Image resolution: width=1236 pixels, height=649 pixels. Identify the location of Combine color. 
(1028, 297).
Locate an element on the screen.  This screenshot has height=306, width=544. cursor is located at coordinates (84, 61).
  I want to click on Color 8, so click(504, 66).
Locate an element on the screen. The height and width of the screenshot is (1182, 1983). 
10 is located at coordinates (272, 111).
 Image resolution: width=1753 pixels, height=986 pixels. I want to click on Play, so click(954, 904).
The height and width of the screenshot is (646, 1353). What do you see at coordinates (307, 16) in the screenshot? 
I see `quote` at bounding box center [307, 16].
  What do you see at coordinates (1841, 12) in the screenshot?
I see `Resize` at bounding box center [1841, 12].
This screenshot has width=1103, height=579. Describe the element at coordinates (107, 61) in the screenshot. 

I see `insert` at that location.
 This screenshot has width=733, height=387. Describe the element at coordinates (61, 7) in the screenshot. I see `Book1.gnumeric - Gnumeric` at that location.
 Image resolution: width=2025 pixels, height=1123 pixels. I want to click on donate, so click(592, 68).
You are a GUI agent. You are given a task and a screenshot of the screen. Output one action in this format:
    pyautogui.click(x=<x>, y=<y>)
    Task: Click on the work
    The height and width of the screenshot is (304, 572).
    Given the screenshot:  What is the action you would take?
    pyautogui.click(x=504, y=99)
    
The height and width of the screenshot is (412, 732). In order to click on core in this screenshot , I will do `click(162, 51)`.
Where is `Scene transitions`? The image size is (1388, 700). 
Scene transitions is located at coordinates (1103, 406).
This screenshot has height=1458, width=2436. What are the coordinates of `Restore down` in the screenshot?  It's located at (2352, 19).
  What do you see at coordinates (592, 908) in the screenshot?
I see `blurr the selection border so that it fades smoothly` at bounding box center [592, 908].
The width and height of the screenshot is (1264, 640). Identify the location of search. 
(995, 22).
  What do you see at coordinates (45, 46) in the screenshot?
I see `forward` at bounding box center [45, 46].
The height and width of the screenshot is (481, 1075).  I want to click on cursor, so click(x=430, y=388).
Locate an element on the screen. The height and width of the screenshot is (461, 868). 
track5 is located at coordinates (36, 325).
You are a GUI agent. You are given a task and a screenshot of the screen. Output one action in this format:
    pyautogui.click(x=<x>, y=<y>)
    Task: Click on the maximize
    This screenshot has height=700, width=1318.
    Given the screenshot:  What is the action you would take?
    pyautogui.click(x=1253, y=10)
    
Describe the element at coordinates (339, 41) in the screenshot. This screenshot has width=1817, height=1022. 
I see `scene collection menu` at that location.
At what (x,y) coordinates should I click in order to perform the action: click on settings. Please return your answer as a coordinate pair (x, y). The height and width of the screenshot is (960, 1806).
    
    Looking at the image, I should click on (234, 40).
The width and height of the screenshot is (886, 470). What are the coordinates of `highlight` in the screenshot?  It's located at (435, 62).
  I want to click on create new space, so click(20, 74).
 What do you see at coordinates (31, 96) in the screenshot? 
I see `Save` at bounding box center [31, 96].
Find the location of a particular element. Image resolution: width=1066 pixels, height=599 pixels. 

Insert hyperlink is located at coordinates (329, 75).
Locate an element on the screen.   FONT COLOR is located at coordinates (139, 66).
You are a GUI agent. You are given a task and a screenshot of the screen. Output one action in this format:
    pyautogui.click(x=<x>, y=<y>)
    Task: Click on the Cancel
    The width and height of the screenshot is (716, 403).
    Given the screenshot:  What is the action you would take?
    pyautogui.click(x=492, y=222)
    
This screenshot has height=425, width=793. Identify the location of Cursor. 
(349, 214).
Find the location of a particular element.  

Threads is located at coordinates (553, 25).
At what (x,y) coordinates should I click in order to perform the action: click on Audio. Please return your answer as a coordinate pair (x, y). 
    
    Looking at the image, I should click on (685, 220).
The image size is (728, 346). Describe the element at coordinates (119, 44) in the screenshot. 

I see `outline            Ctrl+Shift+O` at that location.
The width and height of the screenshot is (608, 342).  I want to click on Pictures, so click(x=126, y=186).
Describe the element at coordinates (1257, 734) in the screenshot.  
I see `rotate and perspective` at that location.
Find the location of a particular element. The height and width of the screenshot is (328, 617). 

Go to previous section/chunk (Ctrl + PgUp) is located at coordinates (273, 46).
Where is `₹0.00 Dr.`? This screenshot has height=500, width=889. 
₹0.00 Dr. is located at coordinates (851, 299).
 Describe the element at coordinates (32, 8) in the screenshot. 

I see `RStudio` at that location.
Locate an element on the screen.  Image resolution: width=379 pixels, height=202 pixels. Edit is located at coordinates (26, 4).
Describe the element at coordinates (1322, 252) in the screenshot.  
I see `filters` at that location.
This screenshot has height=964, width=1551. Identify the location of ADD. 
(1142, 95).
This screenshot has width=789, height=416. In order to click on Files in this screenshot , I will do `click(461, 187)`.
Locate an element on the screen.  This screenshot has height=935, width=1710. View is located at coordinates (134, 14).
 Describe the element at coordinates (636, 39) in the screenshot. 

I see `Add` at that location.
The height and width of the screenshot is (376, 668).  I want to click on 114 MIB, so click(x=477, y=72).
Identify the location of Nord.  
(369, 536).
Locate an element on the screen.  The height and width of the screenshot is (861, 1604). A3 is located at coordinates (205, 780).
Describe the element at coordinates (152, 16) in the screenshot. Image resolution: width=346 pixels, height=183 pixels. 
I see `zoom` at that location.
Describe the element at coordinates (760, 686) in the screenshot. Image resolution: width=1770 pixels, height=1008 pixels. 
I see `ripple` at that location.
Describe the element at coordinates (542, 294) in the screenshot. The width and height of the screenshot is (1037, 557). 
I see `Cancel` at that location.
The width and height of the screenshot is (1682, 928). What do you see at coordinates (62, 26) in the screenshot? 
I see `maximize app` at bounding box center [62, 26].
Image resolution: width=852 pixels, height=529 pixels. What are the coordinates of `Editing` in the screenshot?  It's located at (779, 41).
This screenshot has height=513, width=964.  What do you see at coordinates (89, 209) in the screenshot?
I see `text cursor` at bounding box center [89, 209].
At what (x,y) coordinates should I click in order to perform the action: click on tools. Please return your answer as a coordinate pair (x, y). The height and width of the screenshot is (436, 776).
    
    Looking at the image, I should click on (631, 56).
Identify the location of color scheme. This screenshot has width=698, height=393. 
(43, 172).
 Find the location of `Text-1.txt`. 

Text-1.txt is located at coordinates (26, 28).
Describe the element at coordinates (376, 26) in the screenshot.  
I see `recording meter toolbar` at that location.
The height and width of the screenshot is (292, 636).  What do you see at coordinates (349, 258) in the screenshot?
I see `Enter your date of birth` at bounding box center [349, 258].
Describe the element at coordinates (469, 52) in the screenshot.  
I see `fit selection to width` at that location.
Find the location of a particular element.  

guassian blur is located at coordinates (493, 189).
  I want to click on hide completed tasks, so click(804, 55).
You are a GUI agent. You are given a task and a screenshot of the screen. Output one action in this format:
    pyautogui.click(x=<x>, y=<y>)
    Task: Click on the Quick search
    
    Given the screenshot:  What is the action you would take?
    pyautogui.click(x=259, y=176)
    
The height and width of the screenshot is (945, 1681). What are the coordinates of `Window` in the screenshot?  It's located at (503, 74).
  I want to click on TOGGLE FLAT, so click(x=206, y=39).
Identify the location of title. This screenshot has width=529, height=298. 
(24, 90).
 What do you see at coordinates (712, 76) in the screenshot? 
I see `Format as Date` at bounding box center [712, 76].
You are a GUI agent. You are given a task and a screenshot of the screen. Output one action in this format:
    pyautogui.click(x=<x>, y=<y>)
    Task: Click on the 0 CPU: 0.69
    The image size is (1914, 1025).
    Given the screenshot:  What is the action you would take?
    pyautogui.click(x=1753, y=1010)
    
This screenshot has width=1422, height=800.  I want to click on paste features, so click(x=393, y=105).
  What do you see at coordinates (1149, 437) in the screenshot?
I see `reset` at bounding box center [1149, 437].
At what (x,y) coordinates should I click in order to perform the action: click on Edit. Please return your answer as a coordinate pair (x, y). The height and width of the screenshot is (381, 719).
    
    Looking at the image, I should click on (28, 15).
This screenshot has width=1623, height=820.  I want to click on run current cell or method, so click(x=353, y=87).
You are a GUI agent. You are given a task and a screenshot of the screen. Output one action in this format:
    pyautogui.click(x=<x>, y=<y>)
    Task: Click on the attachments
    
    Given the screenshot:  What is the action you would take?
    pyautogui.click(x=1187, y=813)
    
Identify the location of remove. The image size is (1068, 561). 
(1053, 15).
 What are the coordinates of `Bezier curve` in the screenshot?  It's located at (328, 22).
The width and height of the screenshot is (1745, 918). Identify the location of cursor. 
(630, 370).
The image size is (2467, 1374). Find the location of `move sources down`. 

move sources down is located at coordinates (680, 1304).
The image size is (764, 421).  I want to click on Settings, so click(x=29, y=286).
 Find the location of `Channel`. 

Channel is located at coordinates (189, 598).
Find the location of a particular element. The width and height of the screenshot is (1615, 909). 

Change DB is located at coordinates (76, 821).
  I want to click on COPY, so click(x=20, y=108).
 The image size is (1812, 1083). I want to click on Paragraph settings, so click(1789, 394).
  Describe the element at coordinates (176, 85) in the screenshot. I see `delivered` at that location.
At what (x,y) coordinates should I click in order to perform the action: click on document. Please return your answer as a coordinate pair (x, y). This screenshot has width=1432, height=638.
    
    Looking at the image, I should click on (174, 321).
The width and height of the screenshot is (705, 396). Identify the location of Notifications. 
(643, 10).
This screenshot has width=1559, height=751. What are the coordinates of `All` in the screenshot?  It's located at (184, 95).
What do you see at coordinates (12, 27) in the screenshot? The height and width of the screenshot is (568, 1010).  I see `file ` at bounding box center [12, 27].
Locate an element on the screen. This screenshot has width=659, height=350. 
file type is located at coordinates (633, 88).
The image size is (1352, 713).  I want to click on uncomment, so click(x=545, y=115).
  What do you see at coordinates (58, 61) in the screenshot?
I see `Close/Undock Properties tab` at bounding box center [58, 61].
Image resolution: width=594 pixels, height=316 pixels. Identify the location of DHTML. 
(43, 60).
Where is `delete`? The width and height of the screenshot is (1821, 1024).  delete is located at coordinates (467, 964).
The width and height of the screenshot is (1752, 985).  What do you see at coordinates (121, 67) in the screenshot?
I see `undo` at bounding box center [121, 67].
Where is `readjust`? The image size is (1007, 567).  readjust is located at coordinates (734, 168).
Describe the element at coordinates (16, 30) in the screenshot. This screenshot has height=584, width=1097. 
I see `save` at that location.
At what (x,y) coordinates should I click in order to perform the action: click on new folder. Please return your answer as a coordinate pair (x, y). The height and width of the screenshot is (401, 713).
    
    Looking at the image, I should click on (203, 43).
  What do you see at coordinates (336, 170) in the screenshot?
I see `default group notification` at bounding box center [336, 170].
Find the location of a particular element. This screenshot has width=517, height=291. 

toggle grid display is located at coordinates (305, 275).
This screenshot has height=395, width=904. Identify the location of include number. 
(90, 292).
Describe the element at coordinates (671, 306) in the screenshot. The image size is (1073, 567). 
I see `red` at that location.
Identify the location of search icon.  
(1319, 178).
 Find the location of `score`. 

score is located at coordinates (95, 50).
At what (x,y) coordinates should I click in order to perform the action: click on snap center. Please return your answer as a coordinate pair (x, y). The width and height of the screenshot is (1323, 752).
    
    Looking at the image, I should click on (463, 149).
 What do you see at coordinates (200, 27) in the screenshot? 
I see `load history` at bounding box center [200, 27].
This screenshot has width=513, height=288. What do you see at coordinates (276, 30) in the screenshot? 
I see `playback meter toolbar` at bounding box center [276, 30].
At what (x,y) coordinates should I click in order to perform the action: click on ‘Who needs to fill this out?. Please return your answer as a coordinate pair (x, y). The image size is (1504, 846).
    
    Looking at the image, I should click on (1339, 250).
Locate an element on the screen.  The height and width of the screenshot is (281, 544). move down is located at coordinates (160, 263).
------------------------
WHAT THE EXERCISE ASKS: Update the lines from the line with "The height and width of the screenshot is (646, 1353)." to the line with "center [1841, 12]." by replacing "The height and width of the screenshot is" with "The screenshot size is", and leave everything else the same.

ANSWER TO THE TASK:
The screenshot size is (646, 1353). What do you see at coordinates (307, 16) in the screenshot? 
I see `quote` at bounding box center [307, 16].
  What do you see at coordinates (1841, 12) in the screenshot?
I see `Resize` at bounding box center [1841, 12].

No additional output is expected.